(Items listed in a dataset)
***

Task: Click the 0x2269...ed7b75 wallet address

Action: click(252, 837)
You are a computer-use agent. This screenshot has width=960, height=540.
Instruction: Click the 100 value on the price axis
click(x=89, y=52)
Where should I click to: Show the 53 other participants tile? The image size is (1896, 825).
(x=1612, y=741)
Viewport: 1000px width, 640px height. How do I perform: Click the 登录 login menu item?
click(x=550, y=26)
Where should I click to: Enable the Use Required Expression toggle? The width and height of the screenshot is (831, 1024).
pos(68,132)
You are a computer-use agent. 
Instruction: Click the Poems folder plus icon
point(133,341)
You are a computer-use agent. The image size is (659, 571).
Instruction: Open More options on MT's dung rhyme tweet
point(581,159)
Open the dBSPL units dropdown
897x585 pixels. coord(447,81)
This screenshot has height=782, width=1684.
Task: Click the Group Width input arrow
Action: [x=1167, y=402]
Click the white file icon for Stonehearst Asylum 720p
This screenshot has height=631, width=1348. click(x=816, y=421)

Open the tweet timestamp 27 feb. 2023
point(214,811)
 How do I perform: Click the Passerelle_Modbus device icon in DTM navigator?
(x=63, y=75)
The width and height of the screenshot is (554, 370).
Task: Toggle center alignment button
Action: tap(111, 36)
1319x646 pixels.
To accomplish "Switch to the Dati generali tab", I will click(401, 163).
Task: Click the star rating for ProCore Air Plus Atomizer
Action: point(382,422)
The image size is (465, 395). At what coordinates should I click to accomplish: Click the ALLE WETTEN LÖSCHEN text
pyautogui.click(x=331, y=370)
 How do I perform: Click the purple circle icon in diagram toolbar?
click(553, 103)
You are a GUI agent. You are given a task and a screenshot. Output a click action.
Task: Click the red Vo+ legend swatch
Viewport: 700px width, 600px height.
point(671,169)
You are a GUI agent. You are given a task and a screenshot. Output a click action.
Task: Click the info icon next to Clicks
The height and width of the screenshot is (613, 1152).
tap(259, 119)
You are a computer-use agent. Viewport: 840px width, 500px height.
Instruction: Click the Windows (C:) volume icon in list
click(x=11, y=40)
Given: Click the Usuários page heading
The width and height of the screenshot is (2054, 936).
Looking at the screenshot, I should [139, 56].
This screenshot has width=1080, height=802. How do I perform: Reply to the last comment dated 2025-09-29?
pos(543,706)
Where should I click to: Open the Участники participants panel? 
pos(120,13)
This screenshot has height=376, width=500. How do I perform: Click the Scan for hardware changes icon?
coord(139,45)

***

Every line above needs to be retyped exactly.

Task: Click the 0x2269...ed7b75 wallet address

Action: click(252, 837)
You are a computer-use agent. This screenshot has width=960, height=540.
Instruction: Click the 100 value on the price axis
click(x=89, y=52)
Where should I click to: Show the 53 other participants tile? The image size is (1896, 825).
(x=1612, y=741)
Viewport: 1000px width, 640px height. How do I perform: Click the 登录 login menu item?
click(x=550, y=26)
Where should I click to: Enable the Use Required Expression toggle? The width and height of the screenshot is (831, 1024).
pos(68,132)
You are a computer-use agent. 
Instruction: Click the Poems folder plus icon
point(133,341)
You are a computer-use agent. The image size is (659, 571).
Instruction: Open More options on MT's dung rhyme tweet
point(581,159)
Open the dBSPL units dropdown
897x585 pixels. coord(447,81)
This screenshot has height=782, width=1684.
Task: Click the Group Width input arrow
Action: [x=1167, y=402]
Click the white file icon for Stonehearst Asylum 720p
This screenshot has height=631, width=1348. click(x=816, y=421)

Open the tweet timestamp 27 feb. 2023
point(214,811)
 How do I perform: Click the Passerelle_Modbus device icon in DTM navigator?
(x=63, y=75)
The width and height of the screenshot is (554, 370).
Task: Toggle center alignment button
Action: tap(111, 36)
1319x646 pixels.
To accomplish "Switch to the Dati generali tab", I will click(401, 163).
Task: Click the star rating for ProCore Air Plus Atomizer
Action: point(382,422)
The image size is (465, 395). At what coordinates should I click to accomplish: Click the ALLE WETTEN LÖSCHEN text
pyautogui.click(x=331, y=370)
 How do I perform: Click the purple circle icon in diagram toolbar?
click(553, 103)
You are a GUI agent. You are given a task and a screenshot. Output a click action.
Task: Click the red Vo+ legend swatch
Viewport: 700px width, 600px height.
point(671,169)
You are a GUI agent. You are given a task and a screenshot. Output a click action.
Task: Click the info icon next to Clicks
The height and width of the screenshot is (613, 1152).
tap(259, 119)
You are a computer-use agent. Viewport: 840px width, 500px height.
Instruction: Click the Windows (C:) volume icon in list
click(x=11, y=40)
Given: Click the Usuários page heading
The width and height of the screenshot is (2054, 936).
Looking at the screenshot, I should [139, 56].
This screenshot has width=1080, height=802. How do I perform: Reply to the last comment dated 2025-09-29?
pos(543,706)
Where should I click to: Open the Участники participants panel? 
pos(120,13)
This screenshot has height=376, width=500. How do I perform: Click the Scan for hardware changes icon?
coord(139,45)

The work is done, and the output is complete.